Stella swallowed her retort and unlocked the door. She held it open. Emma swept into the entry, keen eyes searching for a point of criticism on which to land. She left her suitcase in the hallway for Stella to fetch. From the weight of it, she guessed her mother had packed half her wardrobe.

“I am your mother. It is my duty to comfort you in times like this.”

“How did you know?”

“Your sister called. Said you’d come back to the city to look for Joe. Why didn’t you tell me?”

She lied. “I didn’t want to worry you.” In reality, she hadn’t wanted her mother to interfere.

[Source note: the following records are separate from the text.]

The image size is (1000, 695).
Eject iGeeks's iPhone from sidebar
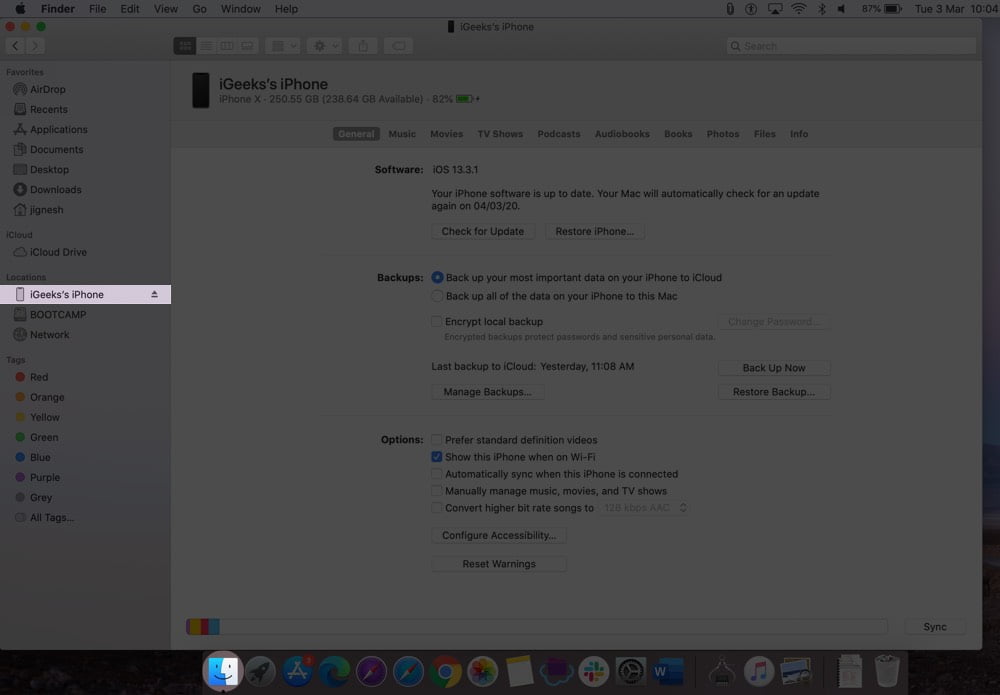point(154,294)
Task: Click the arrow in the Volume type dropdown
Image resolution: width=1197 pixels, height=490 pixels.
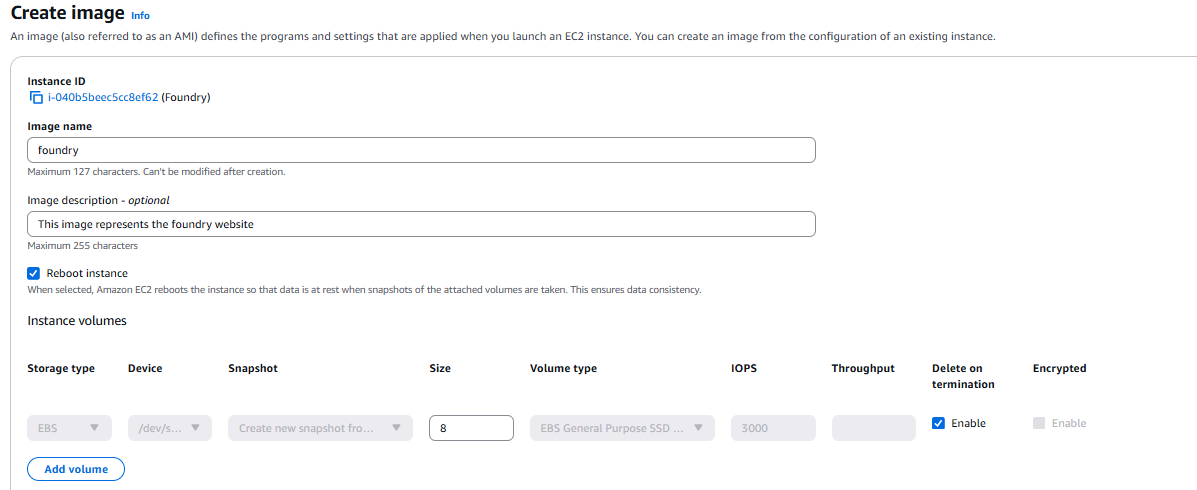Action: coord(698,428)
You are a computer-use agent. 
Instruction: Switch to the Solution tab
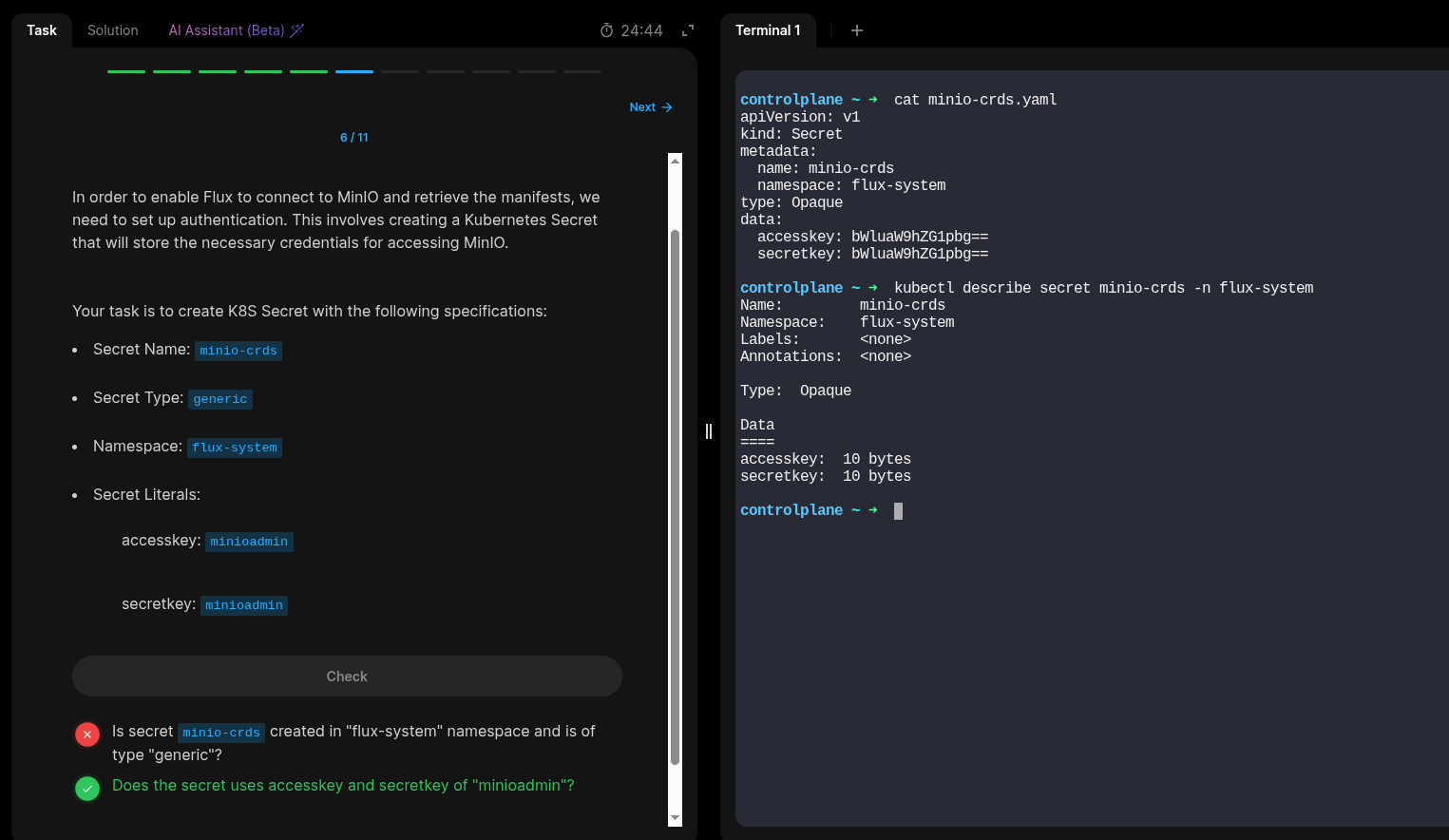(x=112, y=30)
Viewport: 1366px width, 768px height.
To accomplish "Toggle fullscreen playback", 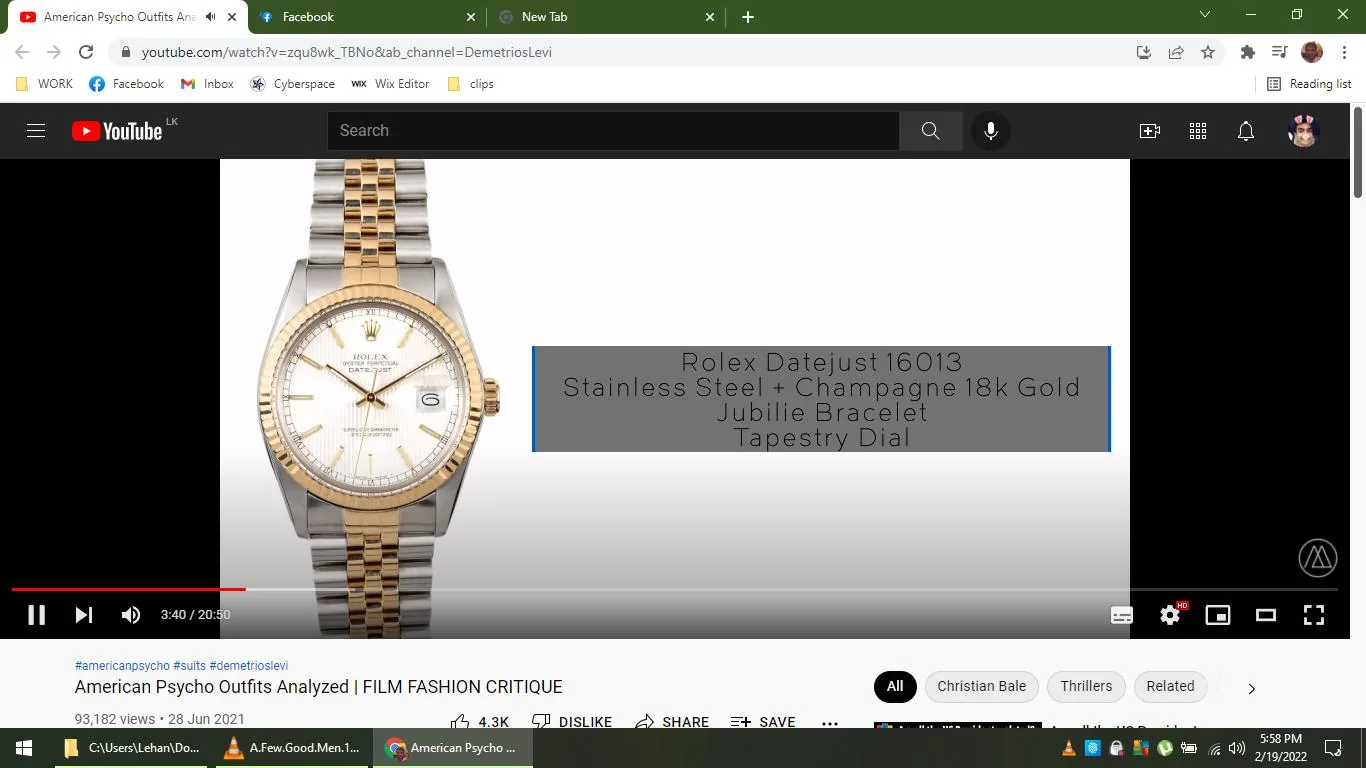I will (1313, 615).
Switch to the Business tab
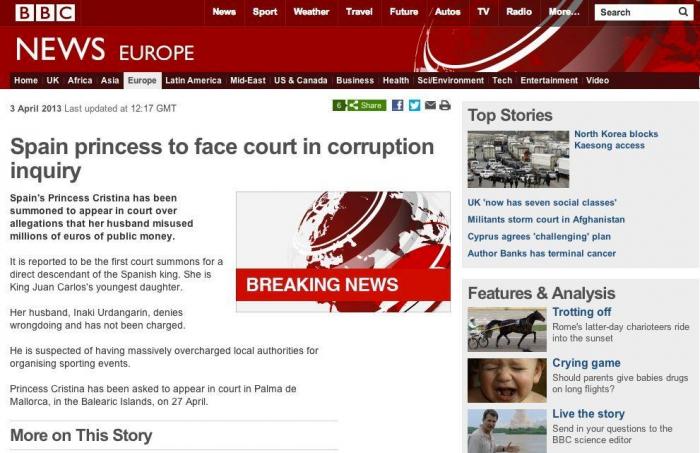 (x=355, y=80)
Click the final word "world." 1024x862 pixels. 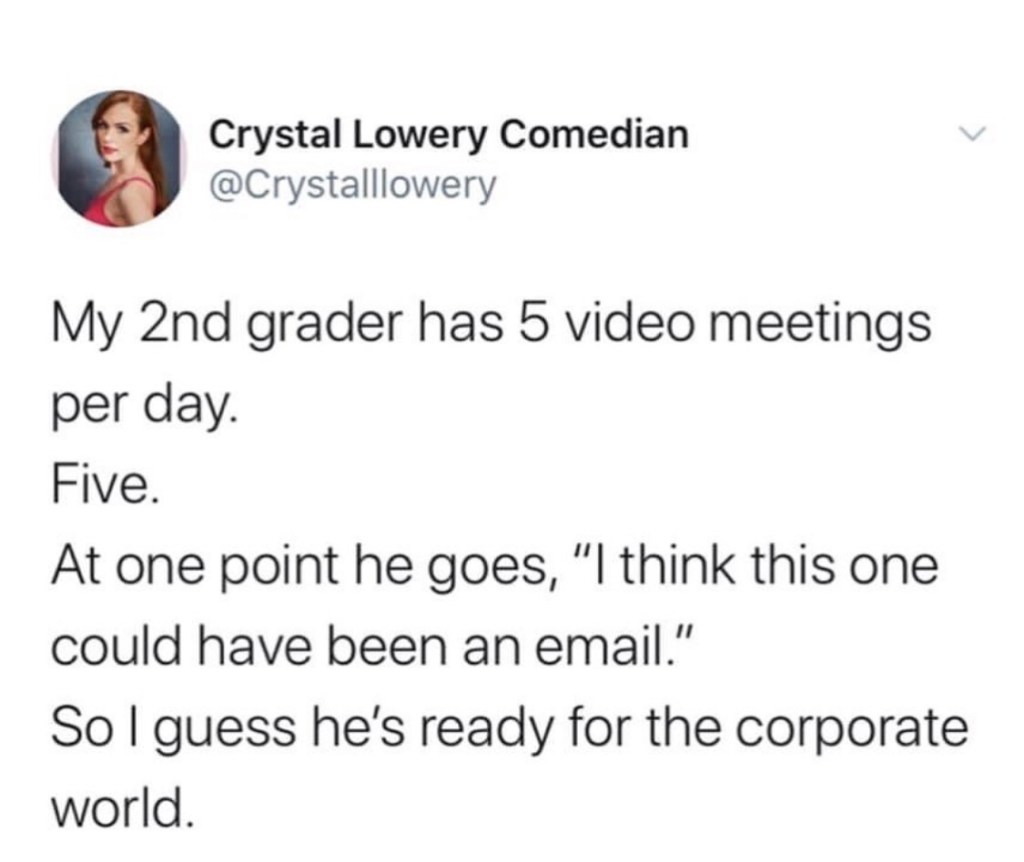(x=120, y=807)
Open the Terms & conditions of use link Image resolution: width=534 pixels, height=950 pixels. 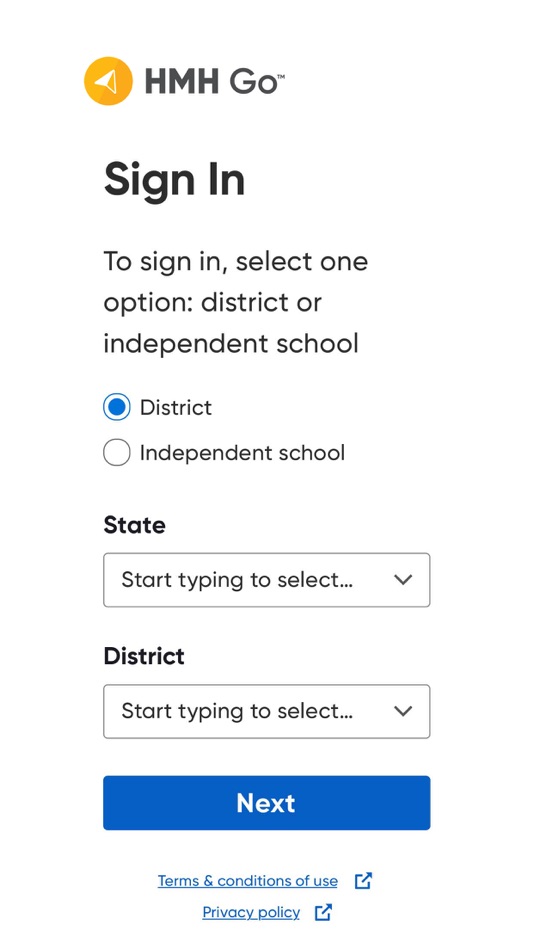coord(247,881)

After Stella set Emma’s suitcase in the hall closet, she found her in the living room, running one finger along the bookcase. She inspected the tip of her glove. “You ought to fire your maid.”

“Maria does fine work. Stop criticizing.” A single lamp was on in the living room, and Stella switched the others on to lighten the room.

“What are you doing?” her mother asked.

“I’ll be up for a while. I have some calls to make.”

“But it’s almost two in the morning.”

“I can’t sleep.”

“Don’t you think it would be wiser to go to bed? You’ve been out half the night.” Emma peeled her gloves off, one finger at a time, and lifted her hat from her carefully set hair. “Doing God knows what.”

“I was taking care of business. Why don’t you go to bed?”

“You’d think a grown man would know how to look after himself.”

“Mother!” The word was sharp, and Stella winced at the sound of her own voice. Her next words were kinder, though unwavering. “Did you come to help or chastise?”

Emma stared at her daughter, face turning to granite. They shared the same startling blue eyes and propensity for saying exactly what they thought. Mother and daughter regarded each other, unsure of the protocol in this situation.

Stella asserted herself. It was her home, after all. Her missing husband. And she’d not asked her mother to come. “I would drink some coffee if you made it.”

Emma did not look up as she made her way to the kitchen, but Stella heard her mutter, “This trauma has addled her senses.”

When Emma was out of earshot, Stella pulled a slim white envelope from her purse and retreated to Joe’s office. She knelt in front of the bookshelf behind his desk and pushed against the lower panel. It swung outward to reveal a small safe built into the wall. She fumbled her way through the combination three times before getting it right. The door opened with a click, and she set the deed to the lake house inside.